UNSW College
- Other names: UNSW Global Pty Limited (ABN 62 086 418 582)
- Former names: UNSW Institute of Languages; UNSW Global;
- Type: College-preparatory school
- Established: 1968
- Affiliations: University of New South Wales (UNSW)
- Officer in charge: Sarah Lightfoot
- Chairman: Mark Wainwright
- Location: 12-22 Rothschild Avenue, Rosebery, New South Wales, 2018, Australia
- Campus: Urban;
- Website: www.unswcollege.edu.au

= UNSW College =

UNSW College is an education provider that offers pathway programs for international students to attend the University of New South Wales.

UNSW Global comprises the following:
- Educational Assessment Australia
- Expert Opinion Services
- UNSW Global Training
- UNSW Consulting
- UNSW Foundation Studies
- UNSW Institute of Languages
- UNSW Study Abroad

== History ==

On 11 May 2019, UNSW Global transitioned to become a higher education provider and renamed itself to UNSW College.

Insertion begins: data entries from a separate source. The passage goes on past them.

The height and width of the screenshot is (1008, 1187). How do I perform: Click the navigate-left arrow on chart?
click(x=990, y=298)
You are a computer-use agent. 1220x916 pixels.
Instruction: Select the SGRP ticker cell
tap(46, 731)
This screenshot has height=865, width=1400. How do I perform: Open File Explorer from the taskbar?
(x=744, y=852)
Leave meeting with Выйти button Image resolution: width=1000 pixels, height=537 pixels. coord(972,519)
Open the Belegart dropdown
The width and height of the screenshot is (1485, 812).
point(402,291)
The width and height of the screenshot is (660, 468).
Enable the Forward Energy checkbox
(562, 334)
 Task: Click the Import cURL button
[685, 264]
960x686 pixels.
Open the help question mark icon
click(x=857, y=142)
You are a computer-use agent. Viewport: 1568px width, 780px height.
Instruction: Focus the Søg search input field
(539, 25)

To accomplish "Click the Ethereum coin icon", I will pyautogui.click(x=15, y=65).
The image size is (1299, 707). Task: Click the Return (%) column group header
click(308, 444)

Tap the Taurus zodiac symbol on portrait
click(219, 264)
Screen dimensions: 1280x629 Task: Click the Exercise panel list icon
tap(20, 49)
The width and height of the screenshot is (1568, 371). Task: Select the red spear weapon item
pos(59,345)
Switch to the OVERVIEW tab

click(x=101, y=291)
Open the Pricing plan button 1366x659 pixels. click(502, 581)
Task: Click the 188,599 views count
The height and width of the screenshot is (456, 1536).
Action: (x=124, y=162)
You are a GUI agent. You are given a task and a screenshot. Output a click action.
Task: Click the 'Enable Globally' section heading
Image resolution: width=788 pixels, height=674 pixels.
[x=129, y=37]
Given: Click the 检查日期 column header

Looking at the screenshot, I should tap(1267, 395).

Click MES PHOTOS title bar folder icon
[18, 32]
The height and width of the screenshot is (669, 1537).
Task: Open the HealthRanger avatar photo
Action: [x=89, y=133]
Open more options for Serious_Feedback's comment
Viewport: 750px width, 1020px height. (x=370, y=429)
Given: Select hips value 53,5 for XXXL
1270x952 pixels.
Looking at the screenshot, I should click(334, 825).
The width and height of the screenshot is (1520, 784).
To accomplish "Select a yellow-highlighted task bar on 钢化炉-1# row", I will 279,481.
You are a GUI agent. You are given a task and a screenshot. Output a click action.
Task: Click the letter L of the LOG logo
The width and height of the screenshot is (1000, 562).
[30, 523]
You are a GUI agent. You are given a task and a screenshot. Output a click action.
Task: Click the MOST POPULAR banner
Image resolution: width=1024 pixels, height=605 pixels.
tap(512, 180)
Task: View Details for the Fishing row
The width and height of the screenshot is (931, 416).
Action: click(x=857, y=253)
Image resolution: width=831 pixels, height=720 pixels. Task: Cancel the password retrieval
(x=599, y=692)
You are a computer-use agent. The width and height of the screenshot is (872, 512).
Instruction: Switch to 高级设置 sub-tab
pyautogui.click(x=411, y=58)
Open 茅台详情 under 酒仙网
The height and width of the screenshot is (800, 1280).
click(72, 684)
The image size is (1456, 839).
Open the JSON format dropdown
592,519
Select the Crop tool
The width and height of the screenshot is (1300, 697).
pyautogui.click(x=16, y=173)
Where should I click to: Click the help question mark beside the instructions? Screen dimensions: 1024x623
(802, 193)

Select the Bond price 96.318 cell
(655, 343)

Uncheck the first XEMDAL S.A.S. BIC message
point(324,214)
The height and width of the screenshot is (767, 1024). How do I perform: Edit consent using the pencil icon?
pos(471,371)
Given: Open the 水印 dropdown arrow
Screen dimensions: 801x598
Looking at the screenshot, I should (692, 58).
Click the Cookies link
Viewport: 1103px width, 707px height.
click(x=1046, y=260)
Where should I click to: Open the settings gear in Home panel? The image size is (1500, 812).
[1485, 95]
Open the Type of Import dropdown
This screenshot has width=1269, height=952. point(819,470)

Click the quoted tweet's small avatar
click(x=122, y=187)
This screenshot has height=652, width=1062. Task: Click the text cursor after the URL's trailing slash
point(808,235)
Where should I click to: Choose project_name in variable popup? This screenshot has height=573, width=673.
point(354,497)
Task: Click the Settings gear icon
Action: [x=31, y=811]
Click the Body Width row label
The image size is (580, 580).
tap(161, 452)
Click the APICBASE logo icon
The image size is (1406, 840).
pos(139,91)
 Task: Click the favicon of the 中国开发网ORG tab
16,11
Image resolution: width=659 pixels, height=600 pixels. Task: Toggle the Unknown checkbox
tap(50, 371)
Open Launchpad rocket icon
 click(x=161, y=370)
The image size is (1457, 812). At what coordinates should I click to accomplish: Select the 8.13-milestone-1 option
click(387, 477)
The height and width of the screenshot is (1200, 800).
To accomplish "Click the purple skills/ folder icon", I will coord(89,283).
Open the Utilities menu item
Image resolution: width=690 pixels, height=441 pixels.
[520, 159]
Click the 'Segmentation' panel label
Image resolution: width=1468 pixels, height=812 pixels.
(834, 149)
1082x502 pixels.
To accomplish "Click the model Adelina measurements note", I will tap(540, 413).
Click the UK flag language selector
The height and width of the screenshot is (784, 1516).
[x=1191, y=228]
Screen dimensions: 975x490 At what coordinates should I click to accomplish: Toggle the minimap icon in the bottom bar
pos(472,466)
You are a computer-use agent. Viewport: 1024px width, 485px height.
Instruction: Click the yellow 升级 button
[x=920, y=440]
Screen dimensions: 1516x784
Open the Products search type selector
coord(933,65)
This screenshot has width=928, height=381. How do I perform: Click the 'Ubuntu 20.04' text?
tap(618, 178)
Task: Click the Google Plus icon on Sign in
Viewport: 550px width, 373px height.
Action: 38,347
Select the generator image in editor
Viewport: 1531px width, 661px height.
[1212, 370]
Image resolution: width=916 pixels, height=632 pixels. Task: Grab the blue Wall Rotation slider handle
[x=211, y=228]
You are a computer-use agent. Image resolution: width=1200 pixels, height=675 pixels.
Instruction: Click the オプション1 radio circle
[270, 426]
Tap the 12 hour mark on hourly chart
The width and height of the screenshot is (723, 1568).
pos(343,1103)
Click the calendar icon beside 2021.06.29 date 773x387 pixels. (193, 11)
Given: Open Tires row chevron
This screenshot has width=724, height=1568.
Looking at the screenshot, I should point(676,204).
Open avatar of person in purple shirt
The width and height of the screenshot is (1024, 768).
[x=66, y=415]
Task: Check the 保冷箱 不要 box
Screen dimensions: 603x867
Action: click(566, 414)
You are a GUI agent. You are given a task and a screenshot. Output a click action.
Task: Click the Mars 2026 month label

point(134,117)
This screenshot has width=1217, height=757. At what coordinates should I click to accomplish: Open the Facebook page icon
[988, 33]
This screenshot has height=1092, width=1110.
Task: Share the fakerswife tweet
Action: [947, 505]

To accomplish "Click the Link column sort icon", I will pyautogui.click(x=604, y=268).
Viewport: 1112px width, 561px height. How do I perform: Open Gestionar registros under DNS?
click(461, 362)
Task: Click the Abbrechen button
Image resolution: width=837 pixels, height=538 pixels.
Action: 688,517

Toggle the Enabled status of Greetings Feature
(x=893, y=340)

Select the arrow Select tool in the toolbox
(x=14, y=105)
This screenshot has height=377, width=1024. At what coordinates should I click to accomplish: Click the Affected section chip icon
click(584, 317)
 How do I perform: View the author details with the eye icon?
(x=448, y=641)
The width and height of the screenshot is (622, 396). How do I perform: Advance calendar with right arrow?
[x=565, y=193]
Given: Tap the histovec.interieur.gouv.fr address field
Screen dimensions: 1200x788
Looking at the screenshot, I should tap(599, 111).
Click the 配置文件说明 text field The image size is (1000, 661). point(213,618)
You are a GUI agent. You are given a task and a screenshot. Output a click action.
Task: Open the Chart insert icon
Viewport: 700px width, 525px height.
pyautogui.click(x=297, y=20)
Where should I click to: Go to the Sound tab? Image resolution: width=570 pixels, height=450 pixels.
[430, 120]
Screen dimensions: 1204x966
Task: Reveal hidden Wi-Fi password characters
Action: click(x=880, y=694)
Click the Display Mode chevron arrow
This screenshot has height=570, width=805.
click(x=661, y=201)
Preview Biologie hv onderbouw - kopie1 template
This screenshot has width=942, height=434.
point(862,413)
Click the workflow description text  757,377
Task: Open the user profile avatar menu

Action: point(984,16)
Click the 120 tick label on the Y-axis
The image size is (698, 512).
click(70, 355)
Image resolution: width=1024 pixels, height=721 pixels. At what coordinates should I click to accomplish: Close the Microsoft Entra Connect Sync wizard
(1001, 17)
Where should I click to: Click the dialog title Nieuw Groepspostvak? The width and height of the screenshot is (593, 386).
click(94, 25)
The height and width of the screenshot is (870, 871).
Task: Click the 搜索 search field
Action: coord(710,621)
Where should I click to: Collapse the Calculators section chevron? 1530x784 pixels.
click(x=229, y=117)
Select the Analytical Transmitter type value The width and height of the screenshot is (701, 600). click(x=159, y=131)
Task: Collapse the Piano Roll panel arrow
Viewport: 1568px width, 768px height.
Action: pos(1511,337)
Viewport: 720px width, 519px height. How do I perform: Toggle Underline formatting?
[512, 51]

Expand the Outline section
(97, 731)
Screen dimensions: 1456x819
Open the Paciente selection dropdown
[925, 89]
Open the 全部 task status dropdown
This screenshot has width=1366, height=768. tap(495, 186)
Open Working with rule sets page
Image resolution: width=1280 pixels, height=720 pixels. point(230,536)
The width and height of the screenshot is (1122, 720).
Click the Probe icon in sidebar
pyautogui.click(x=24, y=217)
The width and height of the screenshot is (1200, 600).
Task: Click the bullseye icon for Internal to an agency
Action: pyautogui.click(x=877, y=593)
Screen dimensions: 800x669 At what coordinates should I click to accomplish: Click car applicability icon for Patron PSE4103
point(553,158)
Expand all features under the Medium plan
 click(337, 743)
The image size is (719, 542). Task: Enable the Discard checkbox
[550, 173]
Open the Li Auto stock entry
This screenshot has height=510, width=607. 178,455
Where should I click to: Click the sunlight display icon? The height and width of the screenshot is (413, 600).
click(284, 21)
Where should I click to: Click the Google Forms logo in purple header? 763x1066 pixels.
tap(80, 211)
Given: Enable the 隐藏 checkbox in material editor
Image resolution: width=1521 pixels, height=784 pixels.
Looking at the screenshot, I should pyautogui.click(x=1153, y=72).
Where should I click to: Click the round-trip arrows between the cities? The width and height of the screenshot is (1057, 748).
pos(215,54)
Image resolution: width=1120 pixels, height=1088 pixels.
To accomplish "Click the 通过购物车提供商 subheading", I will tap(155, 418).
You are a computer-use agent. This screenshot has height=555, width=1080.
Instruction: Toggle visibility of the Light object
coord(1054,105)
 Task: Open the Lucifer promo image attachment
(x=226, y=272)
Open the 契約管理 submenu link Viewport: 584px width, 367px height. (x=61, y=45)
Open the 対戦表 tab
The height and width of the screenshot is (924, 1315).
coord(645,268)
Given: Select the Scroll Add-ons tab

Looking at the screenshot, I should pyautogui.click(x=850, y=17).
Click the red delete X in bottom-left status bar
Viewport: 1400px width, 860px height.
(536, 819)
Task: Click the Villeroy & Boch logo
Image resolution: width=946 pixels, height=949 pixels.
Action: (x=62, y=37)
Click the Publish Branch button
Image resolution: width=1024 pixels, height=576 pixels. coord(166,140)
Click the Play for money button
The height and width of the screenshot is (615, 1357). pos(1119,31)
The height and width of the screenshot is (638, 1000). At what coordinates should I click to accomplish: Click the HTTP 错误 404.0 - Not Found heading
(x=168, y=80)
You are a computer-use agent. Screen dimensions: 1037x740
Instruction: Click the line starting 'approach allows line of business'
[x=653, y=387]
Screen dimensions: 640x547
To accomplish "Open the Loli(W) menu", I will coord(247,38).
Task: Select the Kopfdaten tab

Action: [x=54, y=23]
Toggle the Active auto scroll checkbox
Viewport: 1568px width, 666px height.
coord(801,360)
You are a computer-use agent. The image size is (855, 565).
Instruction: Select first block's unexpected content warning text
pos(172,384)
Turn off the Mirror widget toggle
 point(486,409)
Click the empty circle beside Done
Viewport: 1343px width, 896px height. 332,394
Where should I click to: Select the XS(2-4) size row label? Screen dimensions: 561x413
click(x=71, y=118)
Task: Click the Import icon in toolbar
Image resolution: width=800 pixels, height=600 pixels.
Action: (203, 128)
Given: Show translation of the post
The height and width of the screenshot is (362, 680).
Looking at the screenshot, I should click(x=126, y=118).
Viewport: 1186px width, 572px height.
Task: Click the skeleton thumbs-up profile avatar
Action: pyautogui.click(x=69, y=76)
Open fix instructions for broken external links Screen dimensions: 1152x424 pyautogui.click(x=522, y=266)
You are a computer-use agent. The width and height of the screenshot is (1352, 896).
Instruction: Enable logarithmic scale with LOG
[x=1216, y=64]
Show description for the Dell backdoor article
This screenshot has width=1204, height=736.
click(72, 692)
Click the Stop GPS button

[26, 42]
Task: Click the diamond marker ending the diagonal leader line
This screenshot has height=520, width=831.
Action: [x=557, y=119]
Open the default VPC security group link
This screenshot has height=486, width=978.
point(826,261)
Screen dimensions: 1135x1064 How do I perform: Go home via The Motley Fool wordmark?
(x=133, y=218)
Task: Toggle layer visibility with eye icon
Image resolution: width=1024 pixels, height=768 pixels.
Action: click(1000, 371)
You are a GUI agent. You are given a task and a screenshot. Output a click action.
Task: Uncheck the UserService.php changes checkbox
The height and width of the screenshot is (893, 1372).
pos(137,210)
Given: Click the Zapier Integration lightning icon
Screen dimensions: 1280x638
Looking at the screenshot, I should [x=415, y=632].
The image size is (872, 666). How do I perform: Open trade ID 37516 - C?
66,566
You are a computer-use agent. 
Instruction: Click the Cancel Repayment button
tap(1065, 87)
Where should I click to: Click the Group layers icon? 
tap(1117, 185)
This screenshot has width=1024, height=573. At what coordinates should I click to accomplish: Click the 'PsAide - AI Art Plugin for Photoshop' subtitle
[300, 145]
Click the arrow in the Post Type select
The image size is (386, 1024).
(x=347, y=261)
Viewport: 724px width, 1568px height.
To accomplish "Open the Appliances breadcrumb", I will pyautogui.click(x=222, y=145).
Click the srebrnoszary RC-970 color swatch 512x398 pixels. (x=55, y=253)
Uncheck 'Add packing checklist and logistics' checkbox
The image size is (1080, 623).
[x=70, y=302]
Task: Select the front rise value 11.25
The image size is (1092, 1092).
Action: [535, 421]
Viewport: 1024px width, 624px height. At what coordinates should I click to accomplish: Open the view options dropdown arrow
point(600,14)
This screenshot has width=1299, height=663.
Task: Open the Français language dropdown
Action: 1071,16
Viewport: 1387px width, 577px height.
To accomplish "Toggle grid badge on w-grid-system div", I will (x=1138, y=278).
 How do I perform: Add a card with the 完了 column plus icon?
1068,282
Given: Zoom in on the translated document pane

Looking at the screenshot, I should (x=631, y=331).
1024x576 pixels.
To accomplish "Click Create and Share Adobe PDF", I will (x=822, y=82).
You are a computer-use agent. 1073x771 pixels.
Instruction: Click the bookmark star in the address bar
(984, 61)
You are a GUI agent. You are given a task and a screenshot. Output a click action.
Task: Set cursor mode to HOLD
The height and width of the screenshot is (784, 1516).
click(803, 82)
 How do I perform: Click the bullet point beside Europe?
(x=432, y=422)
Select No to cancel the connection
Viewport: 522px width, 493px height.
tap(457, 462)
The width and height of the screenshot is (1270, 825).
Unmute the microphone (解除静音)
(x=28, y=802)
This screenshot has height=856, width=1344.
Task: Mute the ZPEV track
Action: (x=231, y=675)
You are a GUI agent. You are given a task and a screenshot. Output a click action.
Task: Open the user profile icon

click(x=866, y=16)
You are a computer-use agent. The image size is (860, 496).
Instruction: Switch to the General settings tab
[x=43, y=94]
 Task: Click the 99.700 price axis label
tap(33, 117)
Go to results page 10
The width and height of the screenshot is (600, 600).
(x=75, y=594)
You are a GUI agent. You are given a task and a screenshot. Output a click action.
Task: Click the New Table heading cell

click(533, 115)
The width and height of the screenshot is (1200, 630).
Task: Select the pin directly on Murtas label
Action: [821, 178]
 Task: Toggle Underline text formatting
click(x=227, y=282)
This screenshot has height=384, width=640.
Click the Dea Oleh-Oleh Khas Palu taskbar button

In 2020, Janison Solutions Pty Ltd acquired Educational Assessment Australia, the Educational Assessments (EA) business unit of UNSW Global.

== Programs ==
The UNSW College offers Foundation, Diploma, Pre-Masters and Academic English courses.

=== International students ===
International students can study in three main areas:

- Diploma Programs are for high-achieving students with good English skills. a UNSW Diploma allows students to progress straight into Second Year of a chosen undergraduate degree. This 12-month program is equivalent to your First Year at university. Students can choose from Architecture, Business, Computer Science, Engineering, Media & Communication or Science.
- Pre-Masters program provides additional academic or English language support to meet the entry requirements needed to progress to a postgraduate degree at UNSW Sydney. It offers an opportunity to enhance critical thinking, academic writing, project management, research, and communication skills to succeed.
- Foundation Studies Programs are supportive pathways to the First Year of any UNSW degree. With four programs ranging from four to 15 months in length and streams that align with UNSW's degree programs, these programs are designed to suit a student's academic and English skills.
- Academic English Improves English skills before starting university. A range of Academic English programs is offered. Students learn how to communicate effectively, participate in lectures and tutorials, read and understand university-level texts, and build confidence while reaching goals.

== Campuses ==
The UNSW College has purpose-built facilities at UNSW's Kensington campuses in Sydney, Australia. In addition to accessing the college's facilities, students taking courses can also access a range of UNSW facilities including the library, sports facilities and health centres.

Sections of the Blockhouse building are also allocated to UNSW College, and classes are frequently run online.